Tiger Joyce, president of the American Tort Reform Association (ATRA), said in a press release that Colorado House Bill 1291 would enable lawyers to exploit consumer protection laws to increase liability in rideshare cases.
"If enacted, this bill would allow lawyers to sidestep traditional tort law requirements and tack on consumer protection claims to nearly every lawsuit involving rideshare operations purely to threaten businesses with additional liability and drive-up settlement demands," said Joyce. "This approach is unnecessary and risks increasing costs for rideshare companies, drivers, and riders alike."
House Bill 1291, introduced in 2025, proposes enhanced safety regulations for rideshare services. These include mandatory fingerprint-based background checks, stricter criminal history disqualifications, and policies to prevent account sharing among drivers. Initially, the bill included a controversial mandate for audio and video recording of all rides, which was later removed due to privacy concerns. According to Colorado Newsline, the bill has faced strong opposition from Uber and Lyft—Uber even threatened to withdraw from the Colorado market—while supporters argue that the reforms are necessary to address passenger safety and strengthen consumer protection laws.

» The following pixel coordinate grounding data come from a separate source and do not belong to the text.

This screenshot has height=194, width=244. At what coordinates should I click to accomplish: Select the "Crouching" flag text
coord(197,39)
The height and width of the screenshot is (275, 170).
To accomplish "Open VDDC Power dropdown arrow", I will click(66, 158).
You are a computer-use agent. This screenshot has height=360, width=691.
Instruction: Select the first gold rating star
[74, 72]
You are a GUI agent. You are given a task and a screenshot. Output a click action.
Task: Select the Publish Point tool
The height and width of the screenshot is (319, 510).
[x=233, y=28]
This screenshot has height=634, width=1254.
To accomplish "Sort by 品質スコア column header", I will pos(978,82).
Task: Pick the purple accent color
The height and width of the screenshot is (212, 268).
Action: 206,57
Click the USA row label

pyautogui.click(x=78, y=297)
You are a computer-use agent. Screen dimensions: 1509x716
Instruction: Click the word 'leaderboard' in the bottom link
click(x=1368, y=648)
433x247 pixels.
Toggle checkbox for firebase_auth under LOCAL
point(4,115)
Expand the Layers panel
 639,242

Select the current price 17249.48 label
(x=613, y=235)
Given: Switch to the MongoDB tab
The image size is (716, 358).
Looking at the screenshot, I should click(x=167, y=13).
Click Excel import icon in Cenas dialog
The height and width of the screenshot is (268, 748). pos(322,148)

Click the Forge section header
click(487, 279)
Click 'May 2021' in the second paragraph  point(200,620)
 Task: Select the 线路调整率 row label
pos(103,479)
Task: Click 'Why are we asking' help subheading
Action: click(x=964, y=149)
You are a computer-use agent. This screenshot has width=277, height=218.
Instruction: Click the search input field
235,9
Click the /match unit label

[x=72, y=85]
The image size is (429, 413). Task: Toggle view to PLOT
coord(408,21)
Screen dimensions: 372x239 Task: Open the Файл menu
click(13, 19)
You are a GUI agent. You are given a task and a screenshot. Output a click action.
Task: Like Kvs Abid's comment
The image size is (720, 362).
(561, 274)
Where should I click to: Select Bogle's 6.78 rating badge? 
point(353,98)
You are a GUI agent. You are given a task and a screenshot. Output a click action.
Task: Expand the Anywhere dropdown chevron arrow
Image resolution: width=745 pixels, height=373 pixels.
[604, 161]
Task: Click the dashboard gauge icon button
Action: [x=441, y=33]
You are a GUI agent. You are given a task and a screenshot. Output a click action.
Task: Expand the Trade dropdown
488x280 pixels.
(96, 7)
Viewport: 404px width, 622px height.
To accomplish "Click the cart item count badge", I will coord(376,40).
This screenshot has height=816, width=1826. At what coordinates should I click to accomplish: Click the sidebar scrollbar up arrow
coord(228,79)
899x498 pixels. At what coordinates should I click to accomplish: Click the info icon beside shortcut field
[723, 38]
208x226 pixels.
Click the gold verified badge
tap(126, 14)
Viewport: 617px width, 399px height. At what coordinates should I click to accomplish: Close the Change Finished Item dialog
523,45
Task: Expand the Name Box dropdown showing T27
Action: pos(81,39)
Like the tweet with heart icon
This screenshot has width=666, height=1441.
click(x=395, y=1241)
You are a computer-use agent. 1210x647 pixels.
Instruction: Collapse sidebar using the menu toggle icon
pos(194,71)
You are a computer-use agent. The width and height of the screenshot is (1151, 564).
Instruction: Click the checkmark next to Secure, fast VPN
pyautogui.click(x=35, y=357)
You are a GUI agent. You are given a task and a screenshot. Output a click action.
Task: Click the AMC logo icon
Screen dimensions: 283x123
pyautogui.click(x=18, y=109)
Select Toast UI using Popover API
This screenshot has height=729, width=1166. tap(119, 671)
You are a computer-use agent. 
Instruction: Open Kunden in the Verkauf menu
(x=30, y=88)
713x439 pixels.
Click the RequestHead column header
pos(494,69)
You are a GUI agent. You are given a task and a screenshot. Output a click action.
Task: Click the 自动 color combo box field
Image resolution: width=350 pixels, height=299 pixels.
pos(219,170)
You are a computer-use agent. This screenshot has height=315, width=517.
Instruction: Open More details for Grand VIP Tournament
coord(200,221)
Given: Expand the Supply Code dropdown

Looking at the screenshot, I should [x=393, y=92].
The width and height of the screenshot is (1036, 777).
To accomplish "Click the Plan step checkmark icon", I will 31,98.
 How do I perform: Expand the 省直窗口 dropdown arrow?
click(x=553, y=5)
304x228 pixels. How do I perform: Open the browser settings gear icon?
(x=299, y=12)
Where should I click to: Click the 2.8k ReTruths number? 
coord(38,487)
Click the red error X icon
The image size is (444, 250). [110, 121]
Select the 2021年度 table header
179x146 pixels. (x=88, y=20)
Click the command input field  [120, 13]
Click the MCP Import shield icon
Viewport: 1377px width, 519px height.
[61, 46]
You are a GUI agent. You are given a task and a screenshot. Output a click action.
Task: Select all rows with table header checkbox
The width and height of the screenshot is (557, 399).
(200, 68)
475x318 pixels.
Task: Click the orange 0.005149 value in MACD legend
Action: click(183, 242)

As reported by ATRA, House Bill 1291 has been strongly opposed by the organization. They argue it would drastically expand liability for rideshare companies and open the door to frivolous litigation. ATRA warns that if enacted, the bill could turn Colorado into a "legal inferno," a term it uses to describe jurisdictions with excessive lawsuit abuse and predatory legal practices. The group claims the bill encourages "private rights of action" that would overwhelm courts and drive rideshare companies out of the state.
According to The Perryman Group, excess tort costs impose a significant burden on Colorado households, driving up both inflation and lost earnings. In Colorado, these costs exceed $5,700 per household annually—more than the national average—due to diverted resources, higher insurance premiums, and reduced economic productivity.
The National Law Review reports that Sherman "Tiger" Joyce has been president of ATRA since 1994 and previously served as minority counsel to the U.S. Senate Commerce Committee. A graduate of Princeton University and Catholic University Law School, Joyce played a key role in shaping product liability legislation and has remained a prominent advocate for tort reform.